* _What this task involves_:
Only the lines holding the string "before" are needed; copy each of them from the data.

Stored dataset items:
◆ ◆ ◆ ◆

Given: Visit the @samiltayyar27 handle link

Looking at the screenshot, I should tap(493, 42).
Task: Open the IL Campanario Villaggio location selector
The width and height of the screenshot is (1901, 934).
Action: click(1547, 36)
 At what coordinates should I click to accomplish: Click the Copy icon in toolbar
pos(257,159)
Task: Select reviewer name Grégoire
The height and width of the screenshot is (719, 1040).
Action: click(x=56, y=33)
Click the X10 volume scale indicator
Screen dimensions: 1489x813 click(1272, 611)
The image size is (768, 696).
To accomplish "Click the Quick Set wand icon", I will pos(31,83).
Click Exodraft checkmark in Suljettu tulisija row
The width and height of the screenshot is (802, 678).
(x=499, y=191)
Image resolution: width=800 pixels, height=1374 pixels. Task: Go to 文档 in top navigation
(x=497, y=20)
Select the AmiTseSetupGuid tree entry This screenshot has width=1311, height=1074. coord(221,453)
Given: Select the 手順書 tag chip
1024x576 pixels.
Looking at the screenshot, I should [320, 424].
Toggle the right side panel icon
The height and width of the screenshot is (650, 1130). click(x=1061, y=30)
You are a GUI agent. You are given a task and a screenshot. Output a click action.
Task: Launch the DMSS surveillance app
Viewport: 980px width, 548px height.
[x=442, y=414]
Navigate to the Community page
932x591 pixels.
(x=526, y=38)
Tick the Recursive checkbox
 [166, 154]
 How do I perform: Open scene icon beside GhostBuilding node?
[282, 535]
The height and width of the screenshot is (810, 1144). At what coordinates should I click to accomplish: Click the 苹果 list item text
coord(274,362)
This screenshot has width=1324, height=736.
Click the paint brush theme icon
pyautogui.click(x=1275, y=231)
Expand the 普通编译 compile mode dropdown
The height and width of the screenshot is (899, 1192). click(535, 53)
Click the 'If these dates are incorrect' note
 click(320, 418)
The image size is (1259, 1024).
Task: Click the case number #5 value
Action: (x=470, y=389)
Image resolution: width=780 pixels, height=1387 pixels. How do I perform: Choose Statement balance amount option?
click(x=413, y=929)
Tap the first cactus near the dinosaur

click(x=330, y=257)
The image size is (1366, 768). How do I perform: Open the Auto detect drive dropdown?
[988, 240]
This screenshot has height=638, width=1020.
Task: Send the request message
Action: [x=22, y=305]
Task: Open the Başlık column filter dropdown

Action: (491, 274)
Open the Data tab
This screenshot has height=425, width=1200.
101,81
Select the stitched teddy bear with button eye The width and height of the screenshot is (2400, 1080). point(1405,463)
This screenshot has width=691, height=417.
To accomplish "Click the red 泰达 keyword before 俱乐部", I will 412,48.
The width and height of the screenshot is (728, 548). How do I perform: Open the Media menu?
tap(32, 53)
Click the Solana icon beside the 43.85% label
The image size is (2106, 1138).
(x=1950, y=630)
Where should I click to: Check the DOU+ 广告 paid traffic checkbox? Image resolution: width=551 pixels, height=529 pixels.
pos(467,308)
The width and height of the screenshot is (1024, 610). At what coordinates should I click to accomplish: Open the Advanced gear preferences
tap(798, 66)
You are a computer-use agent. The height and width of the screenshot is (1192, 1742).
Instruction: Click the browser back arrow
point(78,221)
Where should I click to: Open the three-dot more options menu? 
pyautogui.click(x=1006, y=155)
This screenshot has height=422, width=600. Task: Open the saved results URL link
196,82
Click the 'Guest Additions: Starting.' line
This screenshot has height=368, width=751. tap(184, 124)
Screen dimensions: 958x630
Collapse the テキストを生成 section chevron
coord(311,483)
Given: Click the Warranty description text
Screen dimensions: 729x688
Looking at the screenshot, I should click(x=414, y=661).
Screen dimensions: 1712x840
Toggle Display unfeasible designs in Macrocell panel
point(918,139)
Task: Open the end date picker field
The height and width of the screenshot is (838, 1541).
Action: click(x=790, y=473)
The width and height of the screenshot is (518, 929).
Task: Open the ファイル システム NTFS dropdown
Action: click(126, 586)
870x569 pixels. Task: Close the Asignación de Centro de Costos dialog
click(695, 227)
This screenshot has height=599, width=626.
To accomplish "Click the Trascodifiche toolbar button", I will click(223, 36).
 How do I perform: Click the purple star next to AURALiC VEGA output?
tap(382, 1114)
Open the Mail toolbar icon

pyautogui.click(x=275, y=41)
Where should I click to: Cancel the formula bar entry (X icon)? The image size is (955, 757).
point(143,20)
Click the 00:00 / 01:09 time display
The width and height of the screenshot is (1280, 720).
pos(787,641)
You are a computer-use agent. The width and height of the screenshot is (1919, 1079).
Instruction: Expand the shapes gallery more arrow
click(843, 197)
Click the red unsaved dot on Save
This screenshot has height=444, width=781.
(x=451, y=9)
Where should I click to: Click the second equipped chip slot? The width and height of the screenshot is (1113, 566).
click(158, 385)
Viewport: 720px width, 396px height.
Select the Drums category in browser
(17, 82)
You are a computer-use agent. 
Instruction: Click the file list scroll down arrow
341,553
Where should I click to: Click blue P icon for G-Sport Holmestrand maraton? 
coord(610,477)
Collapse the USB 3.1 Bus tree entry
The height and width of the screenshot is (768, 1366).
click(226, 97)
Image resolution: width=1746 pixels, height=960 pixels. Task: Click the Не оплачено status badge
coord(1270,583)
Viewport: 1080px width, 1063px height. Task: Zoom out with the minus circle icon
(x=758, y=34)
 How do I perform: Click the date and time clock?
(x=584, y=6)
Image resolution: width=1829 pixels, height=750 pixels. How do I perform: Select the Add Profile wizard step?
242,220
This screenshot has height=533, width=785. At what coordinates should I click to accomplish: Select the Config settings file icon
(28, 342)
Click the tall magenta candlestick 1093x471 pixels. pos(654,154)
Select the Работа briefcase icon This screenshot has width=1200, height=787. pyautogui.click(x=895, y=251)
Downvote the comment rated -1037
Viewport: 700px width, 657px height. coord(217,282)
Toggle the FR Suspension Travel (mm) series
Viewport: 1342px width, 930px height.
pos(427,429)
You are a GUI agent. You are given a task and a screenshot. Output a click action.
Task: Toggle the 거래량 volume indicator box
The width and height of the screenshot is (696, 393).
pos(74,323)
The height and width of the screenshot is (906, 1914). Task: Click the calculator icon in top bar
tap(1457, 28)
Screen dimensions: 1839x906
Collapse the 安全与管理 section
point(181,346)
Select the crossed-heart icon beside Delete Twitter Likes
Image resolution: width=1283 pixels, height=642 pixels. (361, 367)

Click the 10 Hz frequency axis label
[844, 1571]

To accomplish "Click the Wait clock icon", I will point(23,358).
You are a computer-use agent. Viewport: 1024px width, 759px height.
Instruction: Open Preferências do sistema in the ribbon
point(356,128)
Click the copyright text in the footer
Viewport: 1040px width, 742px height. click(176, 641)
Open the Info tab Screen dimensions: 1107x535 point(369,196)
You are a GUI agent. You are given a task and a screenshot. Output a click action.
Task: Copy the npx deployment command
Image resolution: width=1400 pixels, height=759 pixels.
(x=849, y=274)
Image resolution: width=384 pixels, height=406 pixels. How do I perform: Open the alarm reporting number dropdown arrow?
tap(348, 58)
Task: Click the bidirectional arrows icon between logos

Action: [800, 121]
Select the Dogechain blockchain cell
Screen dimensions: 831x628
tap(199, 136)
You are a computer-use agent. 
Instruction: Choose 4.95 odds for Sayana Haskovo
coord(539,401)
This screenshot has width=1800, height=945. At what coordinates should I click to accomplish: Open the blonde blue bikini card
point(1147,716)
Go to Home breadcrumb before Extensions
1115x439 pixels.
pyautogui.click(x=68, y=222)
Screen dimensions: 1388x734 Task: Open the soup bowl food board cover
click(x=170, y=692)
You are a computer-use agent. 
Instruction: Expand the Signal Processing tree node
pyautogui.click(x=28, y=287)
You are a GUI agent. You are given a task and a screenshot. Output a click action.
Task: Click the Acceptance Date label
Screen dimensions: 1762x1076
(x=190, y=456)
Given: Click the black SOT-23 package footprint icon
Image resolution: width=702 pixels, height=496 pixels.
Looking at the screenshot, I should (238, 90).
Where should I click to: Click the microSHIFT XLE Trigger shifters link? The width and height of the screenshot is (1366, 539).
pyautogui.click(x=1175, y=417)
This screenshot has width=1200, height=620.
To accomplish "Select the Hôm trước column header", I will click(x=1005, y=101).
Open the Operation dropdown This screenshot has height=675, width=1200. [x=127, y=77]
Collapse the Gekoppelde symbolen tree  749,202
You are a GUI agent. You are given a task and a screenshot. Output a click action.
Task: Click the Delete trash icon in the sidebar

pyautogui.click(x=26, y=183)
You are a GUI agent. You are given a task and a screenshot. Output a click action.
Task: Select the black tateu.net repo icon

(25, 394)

◆ ◆ ◆ ◆

* _Exercise output_:
To accomplish "Click the red 泰达 keyword before 俱乐部", I will 412,48.
Go to Home breadcrumb before Extensions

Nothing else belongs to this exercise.